While this month brought significant changes to all New York State employers in addressing workplace harassment, NYC employers will need to change gears and ensure that their policies and practices for addressing workplace accommodations are compliant with the amendment to the New York City Human Rights Law (NYCHRL) that was enacted late last year. Effective October 15, 2018, NYC employers with four or more employees will be required to engage in a “cooperative dialogue” with employees who may be entitled to an accommodation under the NYCHRL. An employer’s “cooperative dialogue” obligation will be triggered once the employer learns, either directly or indirectly, of an individual’s need for an accommodation. In other words, once an employer is on notice that an employee may require an accommodation of some kind, the obligation to engage in a cooperative dialogue arises.
Specifically, the “cooperative dialogue” process requires NYC employers to:
1. Engage in a good faith written or oral (e.g., in person, by phone, or via electronic means) dialogue with an employee within a reasonable time;
2. Evaluate potential accommodations that may address the employee’s accommodation needs without creating an undue hardship, including alternatives to a requested accommodation;
3. Evaluate difficulties that potential accommodations may pose for the employer; and
4. Provide a written final determination to the employee requesting an accommodation at the conclusion of the process that identifies any accommodation granted or denied.
Employers cannot reach a final determination about whether an accommodation will be granted until the parties have engaged, or the employer has attempted to engage, in a cooperative dialogue. Employers also have a continuing obligation to engage in a cooperative dialogue each time an employee makes a new accommodation request. The New York City Commission on Human Rights (the “Commission”) issued disability discrimination guidance in June 2018 that outlines methods of initiating and engaging in the cooperative dialogue process; however, employers should be mindful that the “cooperative dialogue” requirement extends beyond disability accommodation requests and covers employee accommodation needs related to: (1) religion; (2) pregnancy, childbirth, or related medical conditions; and (3) circumstances involving domestic violence, sex offenses, or stalking.
Notably, unlike the “interactive process” requirement under the Americans with Disabilities Act, the NYCHRL’s amendment creates an independent cause of action for an employer’s failure to engage in the “cooperative dialogue” process (including the law’s documentation requirements) within a reasonable time. While the law does not define what temporal limits constitute a “reasonable time,” the Commission’s June 2018 guidance states that responses should be timely in light of the urgency and reasonableness of an employee’s request.
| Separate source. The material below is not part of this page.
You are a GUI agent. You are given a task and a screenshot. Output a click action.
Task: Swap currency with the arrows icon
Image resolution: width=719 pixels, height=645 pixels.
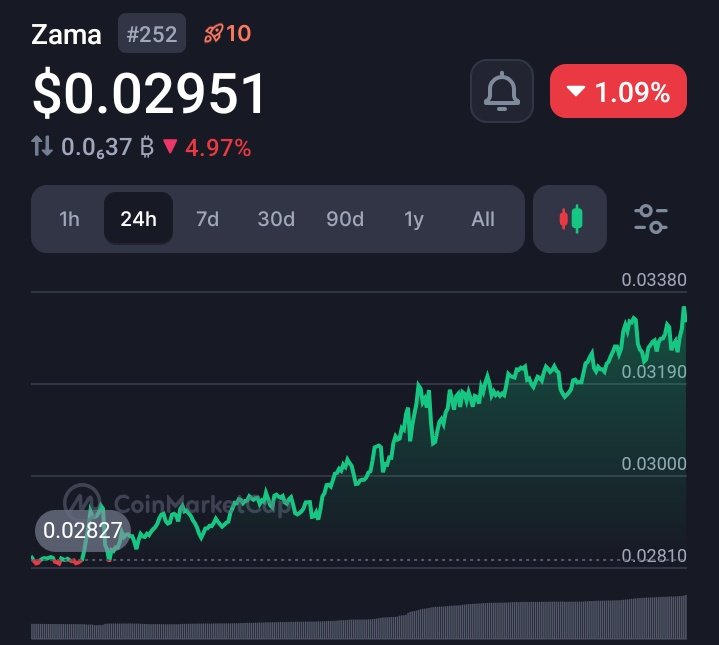pos(42,147)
The Commission’s guidance also makes clear that an employer’s indeterminate or undue delay may have the same effect as an outright denial.
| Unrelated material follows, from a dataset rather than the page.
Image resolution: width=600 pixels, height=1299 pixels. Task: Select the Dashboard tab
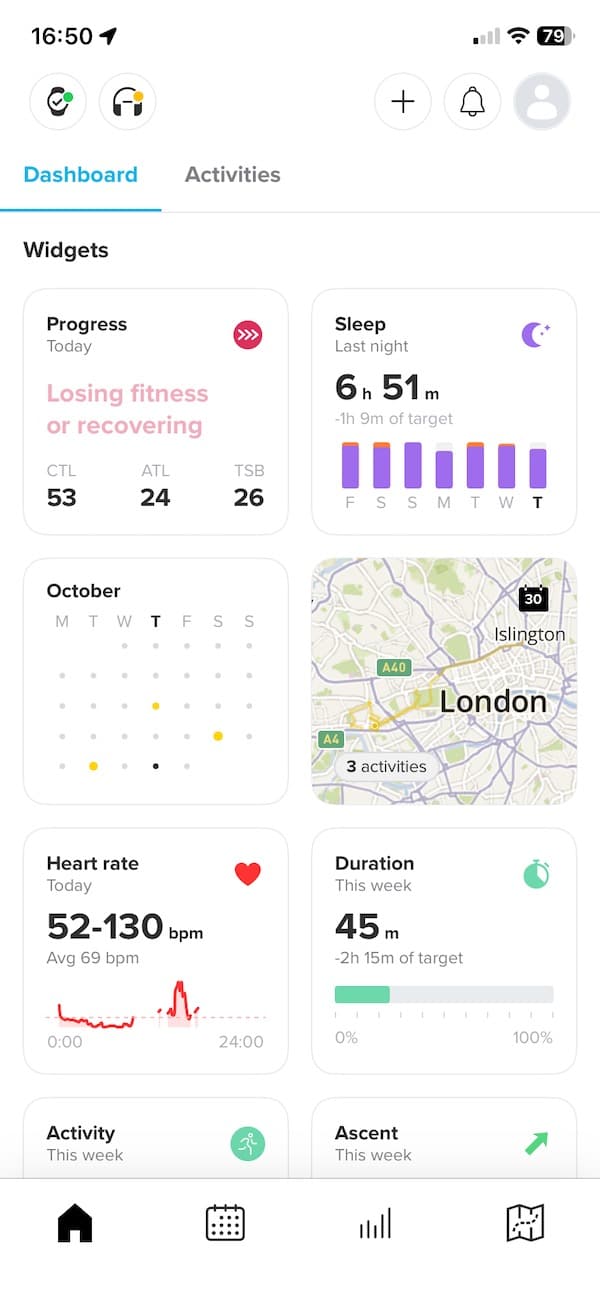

To ensure compliance, employers should review their accommodation policies and practices to confirm that the NYCHRL’s “cooperative dialogue” process is applied to all covered accommodation requests under the law. Supervisors and human resources personnel should also understand that they are required to engage in a cooperative dialogue each time an employee makes a new request, and that all accommodation requests now require a final written determination.